To our knowledge, there was a lack in the studies that described the respiratory pathogen co-infection among SARI patients during COVID-19 pandemic in the region. Only one survey study focused on viral co-infection has been reported among children that was admitted with SARI and negative for COVID-19 in Egypt. This study showed 92.1% viral co-infection rate in which Rhinovirus was the main cause of death among children20.
Here, is the first report that aimed to evaluate the incidence of common respiratory pathogens in SARI patients in Egypt during COVID-19 pandemic, and identify groups at risk of severe disease.
Materials and methods
Patient and sample collection
The study was approved by the Research Ethics Committee at Ain Shams University Faculty of Medicine (IRB no.: FMASU P94a/2020–2021). All methods were performed in accordance with the relevant guidelines and regulations. Patients who met the WHO standard SARI case definition [Patients with acute respiratory infection who have history of fever (or measured fever of ≥ 38 °C), cough and onset of symptoms within the last 10 days and require hospitalization]17 were recruited from the internal medicine, chest department, pediatric hospital, geriatric hospital and intensive care units (ICUs) in Ain Shams University Hospitals, Cairo, Egypt during the period from October 2020 till June 2022. A questionnaire that covered history of fever and/or respiratory symptoms, travelling history, any underlying lung disease, history of chronic or immunocompromised conditions, and outcome was completed for each subject.
A total of 599 nasopharyngeal swab samples were collected from patients after signing informed consents. Samples selected in this study originated from patients with severe acute respiratory symptoms aged less than 15 to more than 60 years old of both genders. Collected samples were stored in 2 ml viral transport media (VTM) and transported to Egypt Center for Research and Regenerative Medicine (ECRRM) and Faculty of Medicine, Ain Shams University laboratories for molecular evaluation.
Nucleic acid purification
Nucleic acid was extracted using Prepito NA Body Fluid Kit (Perkin Elmer, USA) following the manufacturer’s protocol with a final elution of 100 µl. Internal control (supplied with RT-PCR kit) was added to each sample. Extracted nucleic acid concentration and purity was measured by NanoDrop™ One Microvolume UV-Vis Spectrophotometer (ThermoFisher, USA).

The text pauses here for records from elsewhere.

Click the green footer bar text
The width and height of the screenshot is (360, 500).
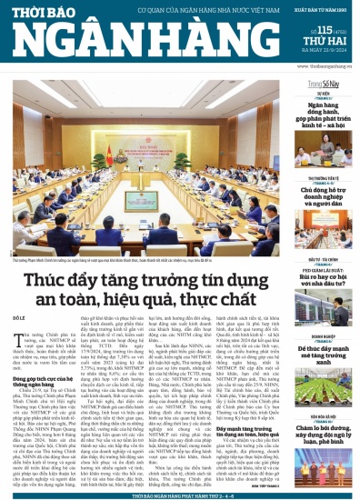[x=180, y=495]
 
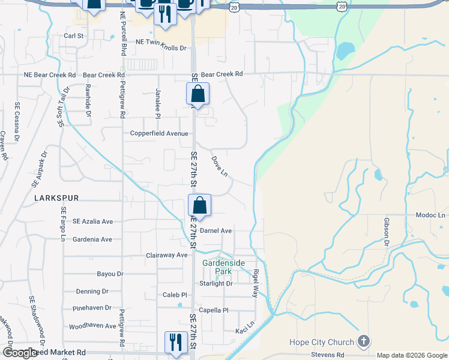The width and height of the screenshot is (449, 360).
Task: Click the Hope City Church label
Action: pyautogui.click(x=321, y=343)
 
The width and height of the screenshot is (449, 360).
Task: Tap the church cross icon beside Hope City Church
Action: pyautogui.click(x=363, y=342)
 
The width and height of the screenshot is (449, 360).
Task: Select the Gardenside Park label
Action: pyautogui.click(x=217, y=266)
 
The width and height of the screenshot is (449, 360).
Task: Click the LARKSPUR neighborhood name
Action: pyautogui.click(x=56, y=197)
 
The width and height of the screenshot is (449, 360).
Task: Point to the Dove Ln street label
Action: pyautogui.click(x=220, y=167)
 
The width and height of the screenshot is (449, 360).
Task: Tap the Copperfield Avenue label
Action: pyautogui.click(x=159, y=133)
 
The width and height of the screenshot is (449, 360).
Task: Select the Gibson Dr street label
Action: pyautogui.click(x=387, y=232)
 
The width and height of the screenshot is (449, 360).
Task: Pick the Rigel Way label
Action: pyautogui.click(x=255, y=283)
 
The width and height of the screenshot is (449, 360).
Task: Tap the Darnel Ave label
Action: pyautogui.click(x=215, y=230)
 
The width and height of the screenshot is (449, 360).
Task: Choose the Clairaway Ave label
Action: pyautogui.click(x=167, y=255)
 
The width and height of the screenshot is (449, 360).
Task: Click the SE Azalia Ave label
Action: pyautogui.click(x=92, y=221)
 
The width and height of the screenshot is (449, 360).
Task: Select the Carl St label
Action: pyautogui.click(x=73, y=36)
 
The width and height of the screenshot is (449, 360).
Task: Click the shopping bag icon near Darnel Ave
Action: pyautogui.click(x=199, y=205)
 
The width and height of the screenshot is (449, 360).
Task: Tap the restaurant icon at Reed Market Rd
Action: pyautogui.click(x=176, y=342)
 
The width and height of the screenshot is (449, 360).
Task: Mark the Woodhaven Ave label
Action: pyautogui.click(x=92, y=326)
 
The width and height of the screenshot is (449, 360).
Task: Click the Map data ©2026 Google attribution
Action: pyautogui.click(x=412, y=355)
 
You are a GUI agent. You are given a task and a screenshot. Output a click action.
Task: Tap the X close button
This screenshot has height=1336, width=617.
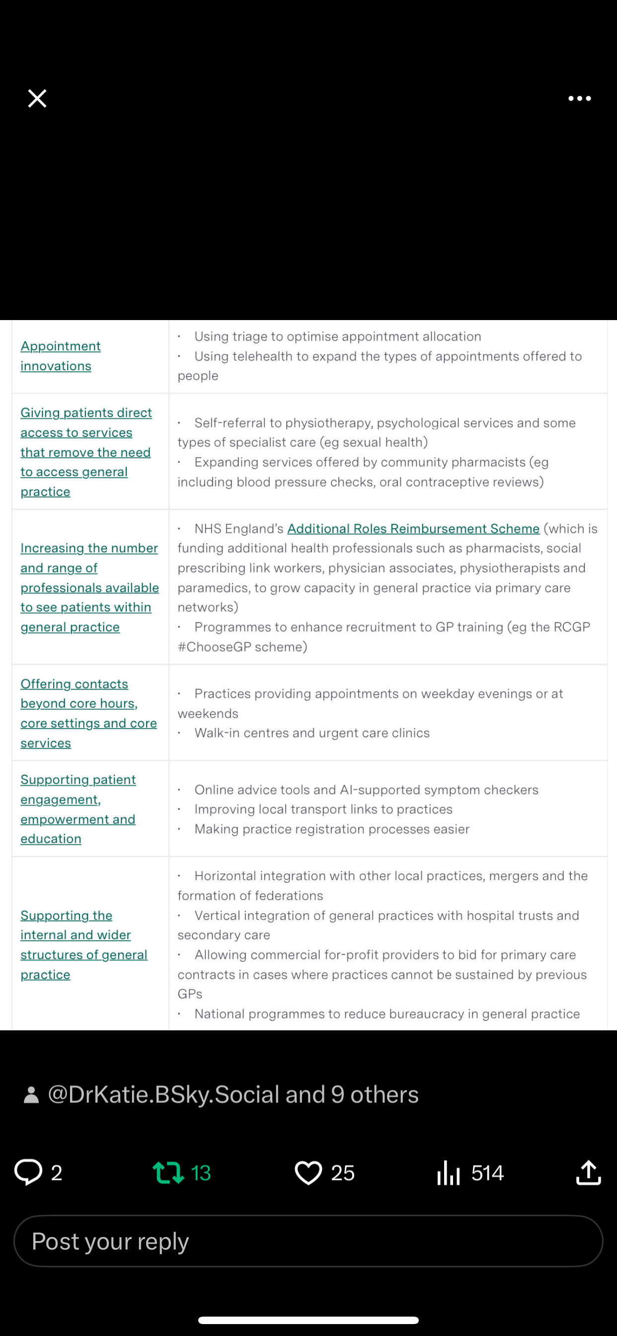[x=37, y=98]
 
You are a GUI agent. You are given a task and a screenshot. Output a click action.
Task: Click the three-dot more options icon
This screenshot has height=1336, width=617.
[x=579, y=98]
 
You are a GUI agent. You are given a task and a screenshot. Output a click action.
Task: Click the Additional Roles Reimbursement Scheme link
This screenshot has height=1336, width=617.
[x=413, y=528]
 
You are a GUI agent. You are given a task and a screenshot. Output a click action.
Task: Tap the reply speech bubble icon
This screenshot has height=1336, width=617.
[x=28, y=1172]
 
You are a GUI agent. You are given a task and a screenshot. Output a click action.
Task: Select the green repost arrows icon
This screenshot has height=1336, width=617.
[x=168, y=1172]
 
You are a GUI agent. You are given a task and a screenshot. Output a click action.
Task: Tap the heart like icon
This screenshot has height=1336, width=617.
[x=308, y=1172]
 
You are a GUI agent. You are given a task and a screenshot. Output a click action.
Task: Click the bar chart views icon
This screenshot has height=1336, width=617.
[x=448, y=1172]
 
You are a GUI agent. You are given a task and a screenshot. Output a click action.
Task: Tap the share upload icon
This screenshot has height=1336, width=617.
[x=589, y=1172]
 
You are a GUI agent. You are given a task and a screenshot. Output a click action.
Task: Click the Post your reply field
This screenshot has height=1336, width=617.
[x=308, y=1241]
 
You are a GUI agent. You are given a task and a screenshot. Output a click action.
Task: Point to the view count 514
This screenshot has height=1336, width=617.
[x=487, y=1172]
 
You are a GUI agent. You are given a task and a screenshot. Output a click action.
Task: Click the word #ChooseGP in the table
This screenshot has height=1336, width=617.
[x=212, y=647]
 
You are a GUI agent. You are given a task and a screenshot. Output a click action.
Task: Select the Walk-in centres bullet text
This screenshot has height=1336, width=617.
[x=311, y=733]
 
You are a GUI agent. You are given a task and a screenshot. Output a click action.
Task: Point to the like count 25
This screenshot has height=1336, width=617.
[x=343, y=1172]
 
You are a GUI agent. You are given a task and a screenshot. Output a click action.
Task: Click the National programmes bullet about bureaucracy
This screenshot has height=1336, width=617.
[x=387, y=1014]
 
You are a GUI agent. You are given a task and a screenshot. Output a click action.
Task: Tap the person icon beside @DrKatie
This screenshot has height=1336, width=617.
[x=32, y=1095]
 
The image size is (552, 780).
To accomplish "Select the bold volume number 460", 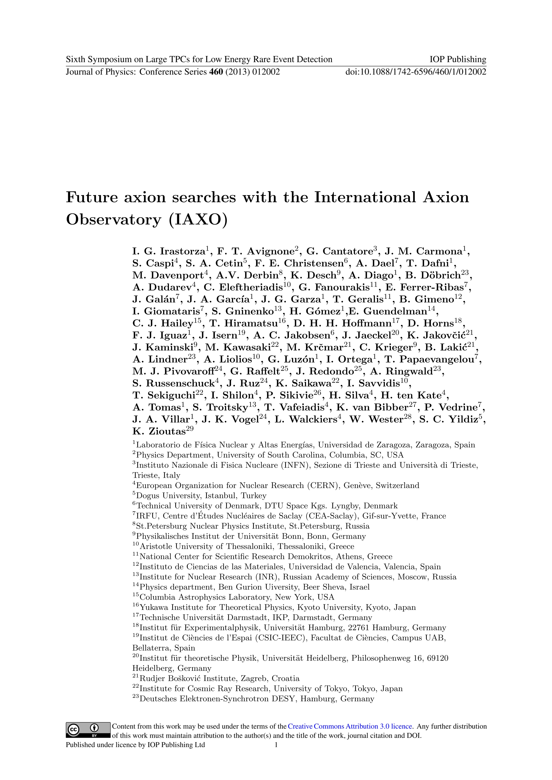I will tap(216, 72).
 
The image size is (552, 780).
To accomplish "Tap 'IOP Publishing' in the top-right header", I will tap(457, 59).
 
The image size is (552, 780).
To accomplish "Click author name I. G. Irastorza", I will tap(168, 251).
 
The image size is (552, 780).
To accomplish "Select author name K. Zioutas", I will tap(159, 431).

Real time polymerase chain reaction (RT-PCR)
Extracted samples were tested for SARS-CoV-2 using ProLab/Cer Test Biotech VIASURE SARS-CoV-2 (N1 + N2) Real Time PCR Detection kit (CerTestBiotec, S.L, Spain), targeting two conserved regions of nucleocapsid protein gene (N1 and N2) following manufacturer’s instructions. Samples were processed with appropriate negative, internal, and positive controls.

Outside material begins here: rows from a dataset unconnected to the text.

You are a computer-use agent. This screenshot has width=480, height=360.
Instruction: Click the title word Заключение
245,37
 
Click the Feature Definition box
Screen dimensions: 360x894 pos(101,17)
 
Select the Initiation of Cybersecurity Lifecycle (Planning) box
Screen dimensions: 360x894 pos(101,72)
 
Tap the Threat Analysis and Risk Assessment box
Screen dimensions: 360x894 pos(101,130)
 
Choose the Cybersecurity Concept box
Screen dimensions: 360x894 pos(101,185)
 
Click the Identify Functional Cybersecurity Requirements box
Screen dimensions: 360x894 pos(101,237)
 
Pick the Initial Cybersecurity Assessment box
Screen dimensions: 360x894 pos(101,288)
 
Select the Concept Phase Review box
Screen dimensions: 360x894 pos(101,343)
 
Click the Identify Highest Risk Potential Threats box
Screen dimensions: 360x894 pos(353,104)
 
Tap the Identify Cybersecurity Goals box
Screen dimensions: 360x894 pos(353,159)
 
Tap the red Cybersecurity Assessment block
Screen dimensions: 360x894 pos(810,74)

Fast Track Diagnostic (FTD®) 33 multiplex kit was used for detection of 33 respiratory pathogens using Real time PCR including influenza A virus (IAV), influenza B virus (IBV), influenza C virus (IAC), influenza A (H1N1) virus swine lineage (IAV (H1N1) swl), human parainfluenza viruses (HPIV) 1, 2, 3 and 4, human coronaviruses (HCOV) NL63, 229E, OC43 and HKU1, human metapneumoviruses A and B (HMPVA and B), human rhinovirus (HRV), respiratory syncytial viruses A and B (HRSVA and HRSVB), human adenovirus (HAdV), enterovirus (EV), human parechovirus (HPeV), human bocavirus (HBoV), Pneumocystis jirovecii (P. Jirovecii), Mycoplasma pneumoniae (M. pneumoniae), Chlamydophila pneumoniae (C. pneumoniae), Streptococcus pneumoniae (S. pneumoniae), Haemophilus influenzae type B (H. Influenza B), Staphylococcus aureus (S. aureus), Moraxella catarrhalis (M. catarrhalis), Bordetella spp., Klebsiella pneumoniae (K. pneumoniae), Legionella pneumophila/ Legionella longbeachae, Salmonella spp. and Haemophilus influenza (H. influenza).

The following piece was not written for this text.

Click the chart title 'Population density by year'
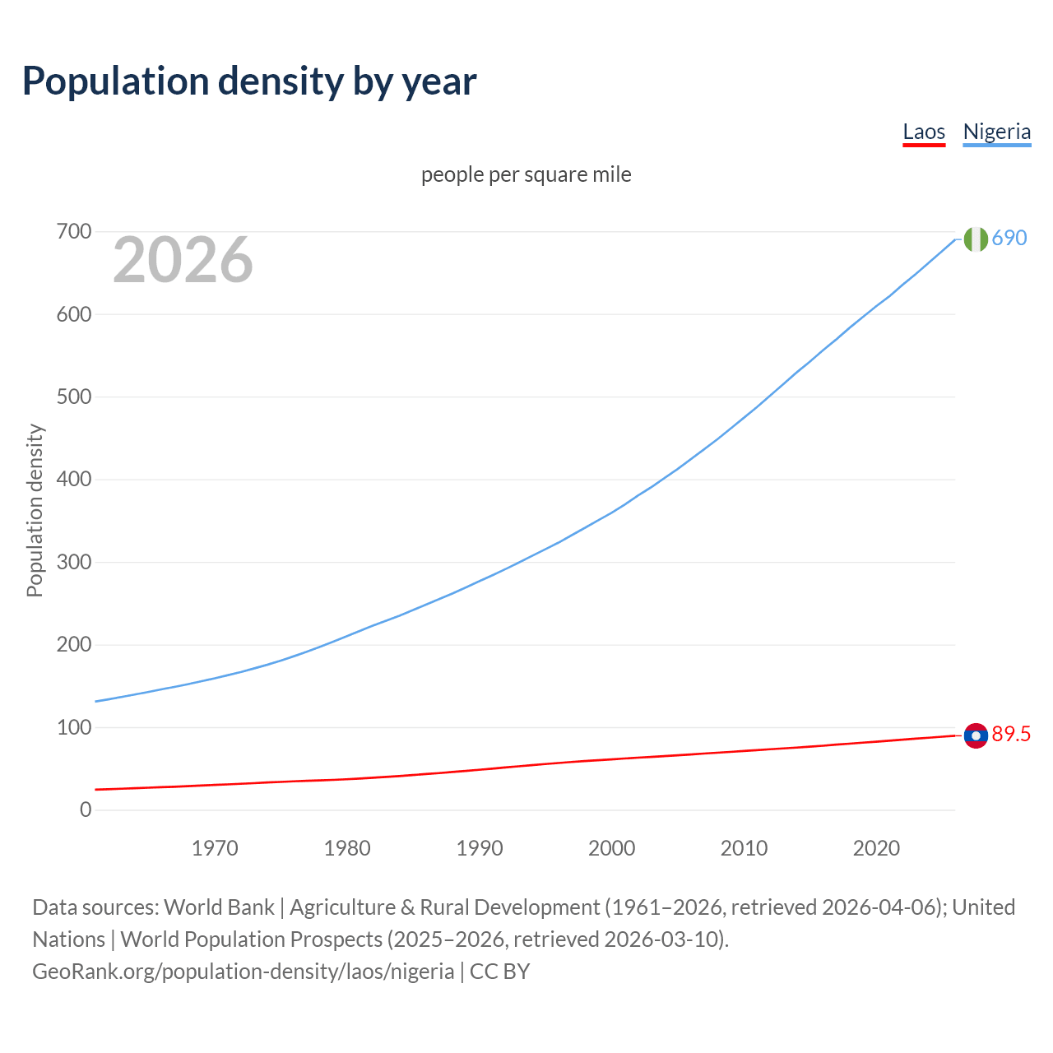click(x=249, y=81)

Eight multiplex RT-PCR reactions were prepared; each PCR reaction contained 10uL of nucleic acids template, 12.5µL of the buffer, 1.5µL of primer/probe mix, and 1µL of enzyme. Using an ABI 7500 Real Time PCR System (Applied Biosystems™, USA), reaction mixture was initially incubated at 50 °C for 15 min, 94 °C for 1 min, followed by 40 cycles of: 94 °C for 8 s, and 60 °C for 1 min. Negative and positive controls were added for results verification. The results were considered positive for all sigmoidal curve and cycle thresholds (Ct) < 38 curves following manufacture instruction.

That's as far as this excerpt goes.